I have been searching Stackoverflow for hours hoping to find something I guessed was self-evident but nobody seemed to have asked (which might mean it is indeed self-evident).
I want to use tapply
or by
, to find the first time a specific event occurs in a dataframe (first non-zero value). The way I did this before was via
max.col(df, ties.method = c("first"))
But somehow this does not work when used in conjunction with either tapply or by. Here's some examplary data
FIRM<-as.vector(sample(c("a","b","c","d"),100,replace=T))
MOMENT<-as.vector(sample((1990:1995),100,replace=T))
EVENT<-as.vector(sample(c("x12","x43","x35","y71","y81","xy1","xy67","yy123","xx901"),100,replace=T))
OCCURENCE<-as.vector(sample(c(0,1),100,replace=T))
m<-as.data.frame(cbind(FIRM,MOMENT,EVENT,OCCURENCE))
So here is what I tried and did not work
tapply(m[,4],m[,3],max.col)
# This gives just 1s for every EVENT with the length of the resulting vector equal to number of EVENTs mentioned in the dataset
tapply(m[,4],m[,3],max.col(m, ties.method=c("first")))
# Error in match.fun(FUN) :
'max.col(m, ties.method = c("first"))' is not a function, character or symbol
In addition: Warning message: In max.col(m, ties.method = c("first")) : NAs introduced by coercion
Number 2 is really the crux of the problem.
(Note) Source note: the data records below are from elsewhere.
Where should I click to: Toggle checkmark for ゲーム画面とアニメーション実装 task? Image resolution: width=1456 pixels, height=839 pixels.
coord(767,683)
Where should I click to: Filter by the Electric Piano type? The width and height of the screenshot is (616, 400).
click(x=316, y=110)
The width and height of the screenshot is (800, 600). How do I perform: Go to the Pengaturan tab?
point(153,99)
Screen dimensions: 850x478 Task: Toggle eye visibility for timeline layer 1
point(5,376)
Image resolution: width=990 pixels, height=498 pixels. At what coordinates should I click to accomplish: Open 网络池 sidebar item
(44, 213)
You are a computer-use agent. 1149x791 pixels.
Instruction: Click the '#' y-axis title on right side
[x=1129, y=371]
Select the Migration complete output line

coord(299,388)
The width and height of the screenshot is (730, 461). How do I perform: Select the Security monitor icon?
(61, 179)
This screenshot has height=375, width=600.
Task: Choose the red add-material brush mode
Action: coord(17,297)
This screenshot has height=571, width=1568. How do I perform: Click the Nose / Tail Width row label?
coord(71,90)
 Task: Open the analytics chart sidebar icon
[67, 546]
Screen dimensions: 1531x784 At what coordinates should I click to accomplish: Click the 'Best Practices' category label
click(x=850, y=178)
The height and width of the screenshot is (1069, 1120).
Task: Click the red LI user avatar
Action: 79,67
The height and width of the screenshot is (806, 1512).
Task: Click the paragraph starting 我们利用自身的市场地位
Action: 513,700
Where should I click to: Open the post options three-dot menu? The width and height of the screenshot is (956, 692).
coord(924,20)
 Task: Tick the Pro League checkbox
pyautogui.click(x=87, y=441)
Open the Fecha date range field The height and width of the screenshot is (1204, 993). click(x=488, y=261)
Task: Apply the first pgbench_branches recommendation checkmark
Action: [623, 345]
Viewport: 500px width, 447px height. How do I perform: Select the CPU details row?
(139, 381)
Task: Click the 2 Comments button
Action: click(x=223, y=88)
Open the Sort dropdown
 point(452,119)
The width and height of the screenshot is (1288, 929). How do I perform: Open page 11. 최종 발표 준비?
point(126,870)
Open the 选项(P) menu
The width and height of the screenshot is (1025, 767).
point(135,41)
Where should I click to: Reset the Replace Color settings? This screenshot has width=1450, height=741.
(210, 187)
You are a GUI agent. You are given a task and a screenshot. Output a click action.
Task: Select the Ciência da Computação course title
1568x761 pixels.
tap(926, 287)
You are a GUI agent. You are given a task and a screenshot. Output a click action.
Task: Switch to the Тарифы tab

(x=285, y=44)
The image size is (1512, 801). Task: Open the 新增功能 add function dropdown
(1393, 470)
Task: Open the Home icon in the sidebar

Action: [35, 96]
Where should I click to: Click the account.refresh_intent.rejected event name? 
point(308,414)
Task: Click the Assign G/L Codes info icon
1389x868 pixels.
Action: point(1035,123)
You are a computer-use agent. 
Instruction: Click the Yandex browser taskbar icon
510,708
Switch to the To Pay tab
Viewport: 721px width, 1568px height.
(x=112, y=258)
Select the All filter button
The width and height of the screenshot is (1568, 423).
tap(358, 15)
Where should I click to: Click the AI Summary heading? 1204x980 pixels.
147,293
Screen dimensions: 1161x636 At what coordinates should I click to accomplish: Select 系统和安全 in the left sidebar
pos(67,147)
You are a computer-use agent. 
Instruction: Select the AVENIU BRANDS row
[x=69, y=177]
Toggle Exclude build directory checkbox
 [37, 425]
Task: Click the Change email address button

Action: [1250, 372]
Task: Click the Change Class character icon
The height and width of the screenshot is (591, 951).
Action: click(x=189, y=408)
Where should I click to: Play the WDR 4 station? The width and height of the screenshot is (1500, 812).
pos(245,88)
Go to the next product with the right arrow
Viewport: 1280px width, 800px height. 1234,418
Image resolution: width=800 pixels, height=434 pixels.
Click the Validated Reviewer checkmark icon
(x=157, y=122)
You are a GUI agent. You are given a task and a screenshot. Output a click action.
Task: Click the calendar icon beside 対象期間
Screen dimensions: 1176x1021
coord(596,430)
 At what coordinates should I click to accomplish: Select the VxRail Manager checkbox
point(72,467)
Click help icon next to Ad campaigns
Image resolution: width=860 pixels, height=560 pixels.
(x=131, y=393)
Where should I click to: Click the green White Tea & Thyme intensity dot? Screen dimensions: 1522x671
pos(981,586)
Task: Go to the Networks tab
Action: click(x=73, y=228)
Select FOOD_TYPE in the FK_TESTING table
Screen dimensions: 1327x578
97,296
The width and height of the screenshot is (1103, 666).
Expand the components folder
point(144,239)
For reasons unclear to me, max.col is not recognised as a function once you change the default tie-breaking method (i.e. "random") to to one I need (i.e. "first").
Additionally, I'd want to be able to find the year in which the non-zero occurs.
I think a sensible alternative would be to multiply the MOMENT column with the OCCURENCE column (call that ID) and look for the first non-zero value in ID (for each factor EVENT) keep that ID value and turn the other values into zero
m$MOMENT<-as.numeric(as.character(m$MOMENT))
m$OCCURENCE<-as.numeric(as.character(m$OCCURENCE))
m[,"ID"]<-m$MOMENT * m$OCCURENCE
I have tried to code this with a function containing a when
and if
statement and using break
but it does not work
tapply(m$ID,m$EVENT, function(x) m$ID[i]<- while (m$ID[i] == 0) {m$ID[i]
if (m$ID[i]>0) {m$YEAR[i] && break }})
The idea here was to iterate the function over EVENT while m$ID == 0 and then to change the value and break once m$ID > 0. Didn't work...
Any ideas on how to fix this (or much simpler solutions)?